Dear newborn mum,


How are you doing? You have been through so much in the recent weeks. You thought you were going in to labour at 36 weeks and you panicked. You still had a week left of work, you hadn’t organised the sibling gift from the new baby to give your two year old, you hadn’t spent enough one on one time and had those final mother daughter dates with her. It wasn’t time. You cried tears filled with a mixture of fear for the health of your new baby and sadness that you weren’t ready as you lay on the hospital bed hooked up to heart monitors. Things settled down and you were sent home. The crash in adrenaline hit you hard and you were exhausted. Thankfully baby number two was okay and would stay put a while longer. You were terrified of going in to labour because you had booked a planned c-section. You don’t want to risk having another emergency, risk losing your baby or your own life. It just isn’t worth it, no matter what the doctors tried to tell you is best.

In the end, after a few more false alarms, she arrived without drama. The birth was strange and the smells from the operating room will stay with you forever, but still, that moment when she was born and you were told it’s a girl(!) were amazing and unforgettable. This little one was very different to your first born. She came out grumpy and hungry. You catch yourself about to call a midwife to ask if it’s okay to feed her. You realise this is your baby and you have done this before, of course you can feed her. She latches on beautifully and everything settles down. Your baby girl.

When this photo was taken you were at a level of exhaustion you didn’t think possible. You had been awake all night sitting in a hard plastic chair feeding, settling, holding her in your arms. You had a c-section in a public hospital, so while the level of care during the birth was fantastic, after care had a lot of room for improvement. The beds weren’t automatic, so if you wanted to get up or down you had to turn the crank at the end. Impossible after major abdominal surgery. Your baby girl is a chucky baby so often she spits up in her bassinet and coughs but you cant move by yourself to pick her up out of the bassinet and calling a midwife in the middle of the night is generally met with a cranky nurse who is over it and snapping at you. Last time you called, a midwife came 15 minutes after you rang the bell, walked in and said crankily “what?”. You cried, of course. You should have said “my baby is lying in a pool of her own vomit and this piece of shit hospital bed has me immobile so could you please just help me”.

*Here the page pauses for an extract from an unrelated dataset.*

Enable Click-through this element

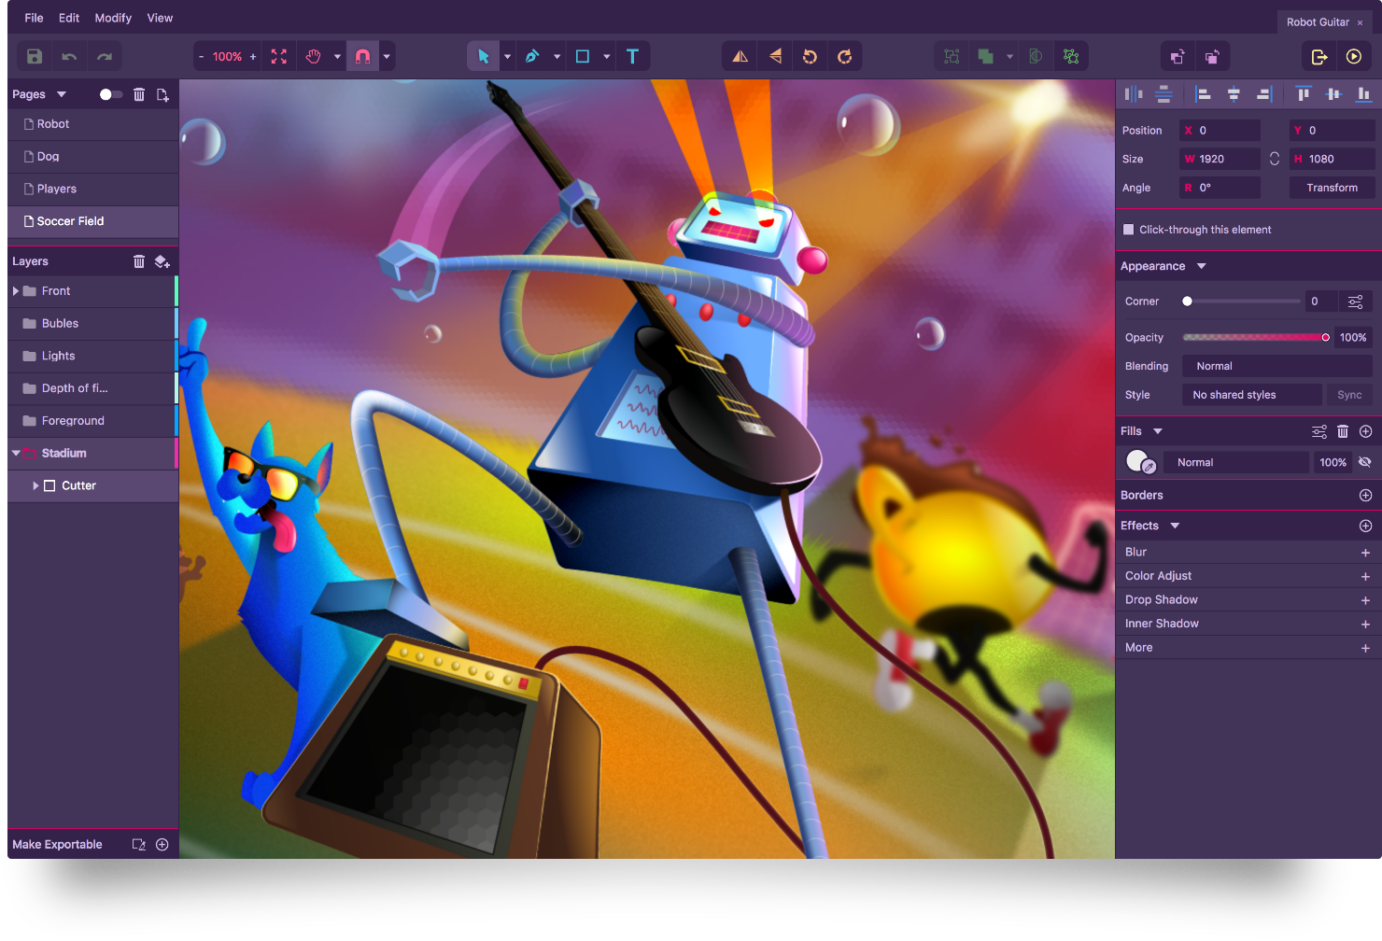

But you are tired and emotional so, to avoid asking for help again you plan to hold baby in your arms all night in the bed but you are so terrified of dropping her or smothering her that you cant sleep, so you somehow haul yourself out of bed, praying you don’t burst your stitches, and sit upright in a plastic chair and silently cry all night because you are so tired and missing home and your husband and your toddler.

Finally, morning comes and the nice, new nurse asks how your night was. You tell her and she looks horrified “Why didn’t you call the midwife?”. You tell her that you did call the midwife and she made you cry. This lovely midwife tells you that she has just spoken to the woman in the bed next to you and she was awake all night too. We were both there, mothers of newborns crying silently and bearing the incredible burden of new motherhood alone. You ask if you can go home. You had major surgery only two days earlier but realised quickly that you would have better care there, with your husband to help that you would in hospital. You have a visit from family, your sister has four kids and has always been good at making your feelings seem normal and understanding the difficulty. Your mum takes this photo and soon after, the laxatives to combat the constipation caused by your pain killers kick in. Not an enjoyable experience.

In this photo I have always seen sadness and exhaustion. Looking back now with the benefit of almost six years distance, I see a warrior. A woman who delivered a baby through major surgery and then immediately cared for her baby 24/7 with no recovery time (while also battling major toilet dramas) This woman had been awake all night and was at her absolute rock bottom and yet she nurtures and snuggles her baby girl. She is strong. She is powerful. I am so proud of her.